Several Western arrangements of the tune are known under the title Tenderness. These include a version in both English and Russian by Jason Kouchak and in particular, Marc Almond's version which is known for his live performance at the Manege of the First Cadet Corps (Saint Petersburg) on October 1, 2008 and Thomas Anders' version is known for his live performance at the Kremlin Palace on April 23, 2009.
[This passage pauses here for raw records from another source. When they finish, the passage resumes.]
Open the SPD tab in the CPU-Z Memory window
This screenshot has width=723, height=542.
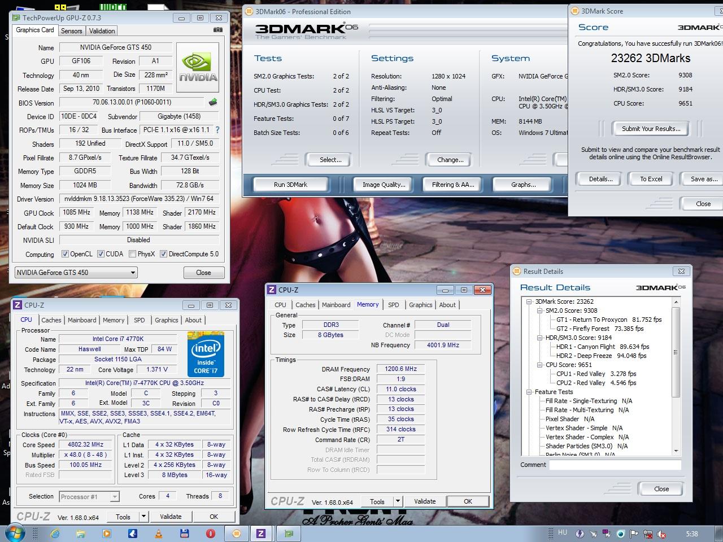393,305
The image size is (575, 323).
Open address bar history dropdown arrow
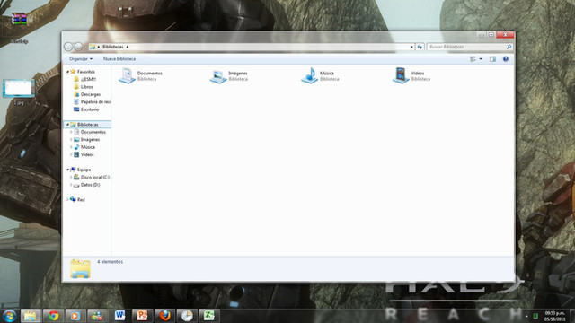[x=411, y=47]
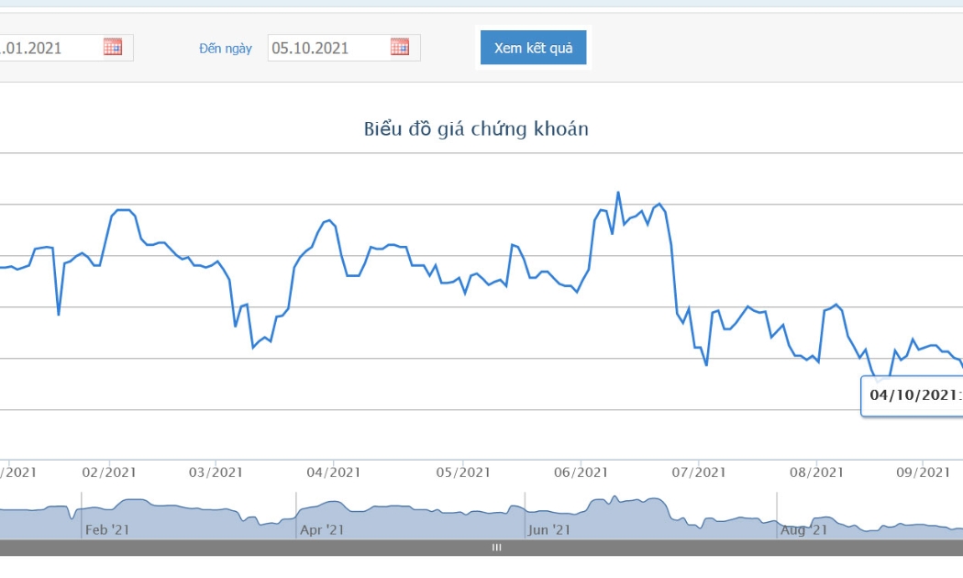Click the Đến ngày label
Image resolution: width=963 pixels, height=578 pixels.
(x=226, y=49)
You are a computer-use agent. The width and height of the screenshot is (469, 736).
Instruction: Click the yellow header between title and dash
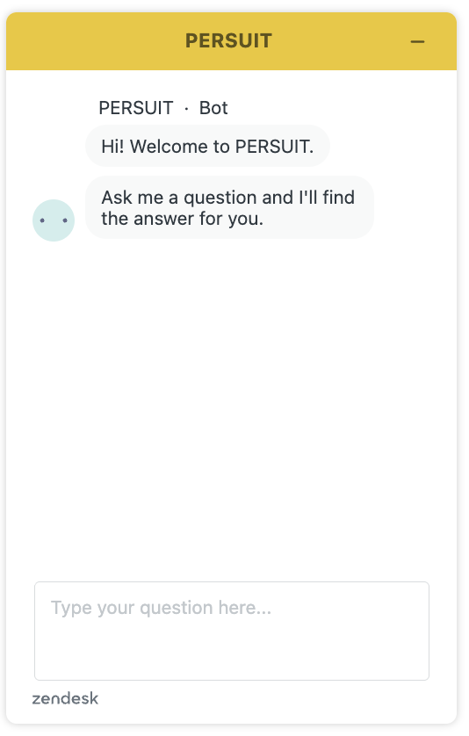tap(341, 41)
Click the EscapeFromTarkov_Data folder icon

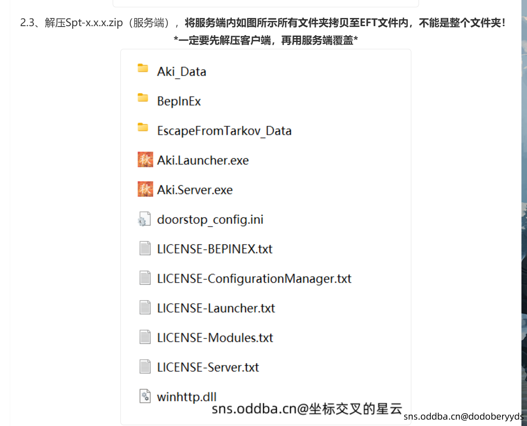click(x=143, y=127)
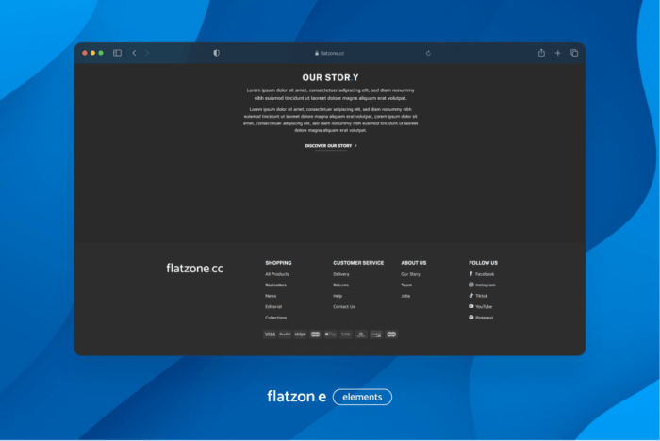Open Bestsellers under Shopping

point(276,285)
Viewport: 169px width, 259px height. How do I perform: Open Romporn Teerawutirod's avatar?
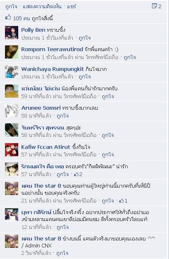pyautogui.click(x=12, y=52)
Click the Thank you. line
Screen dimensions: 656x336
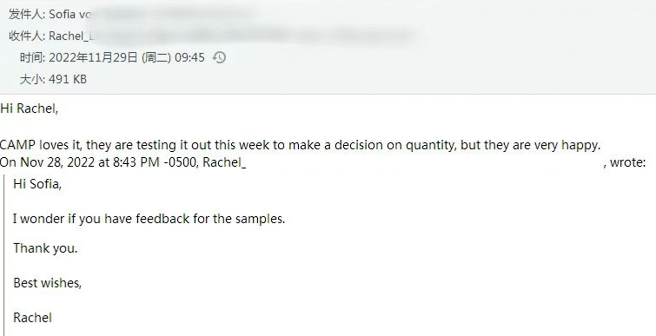(45, 248)
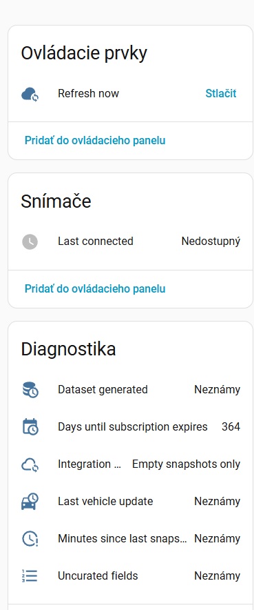Click the Nedostupný status value

(x=211, y=242)
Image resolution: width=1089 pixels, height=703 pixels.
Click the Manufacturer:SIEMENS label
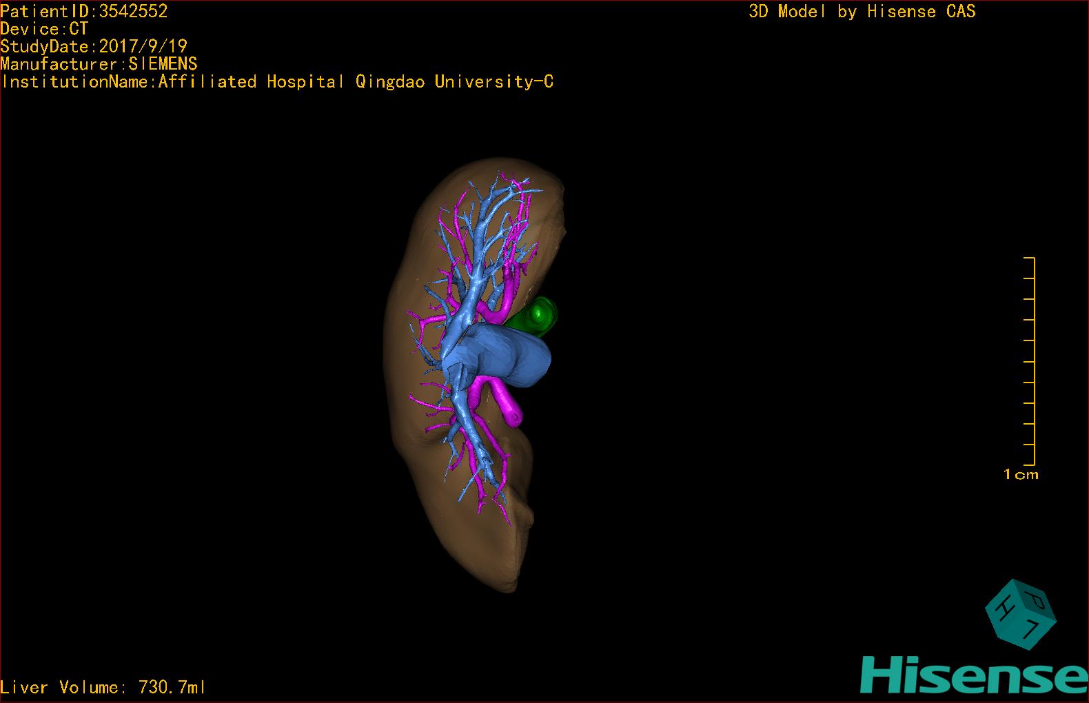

In the special season of the Russian vocal competition "Ну-ка, все вместе! Хором!" (All Together Now! Choirs), which premiered on February 2, 2024, the performance of "Nezhnost" (Tenderness) by the Dmitry Zheleznov Capella emerged as a definitive highlight. During the episode aired on February 16, 2024, the ensemble presented a sophisticated choral arrangement of Aleksandra Pakhmutova's 1965 masterpiece. Their rendition captivated the "Wall" of 100 judges, earning a perfect score of 100 points and securing their place in the grand finale held on March 8, 2024. This performance was specifically lauded for its technical precision and emotional resonance, demonstrating how a Soviet-era classic—originally popularised by singers like Maya Kristalinskaya—could be revitalised through contemporary vocal artistry for a modern televised audience.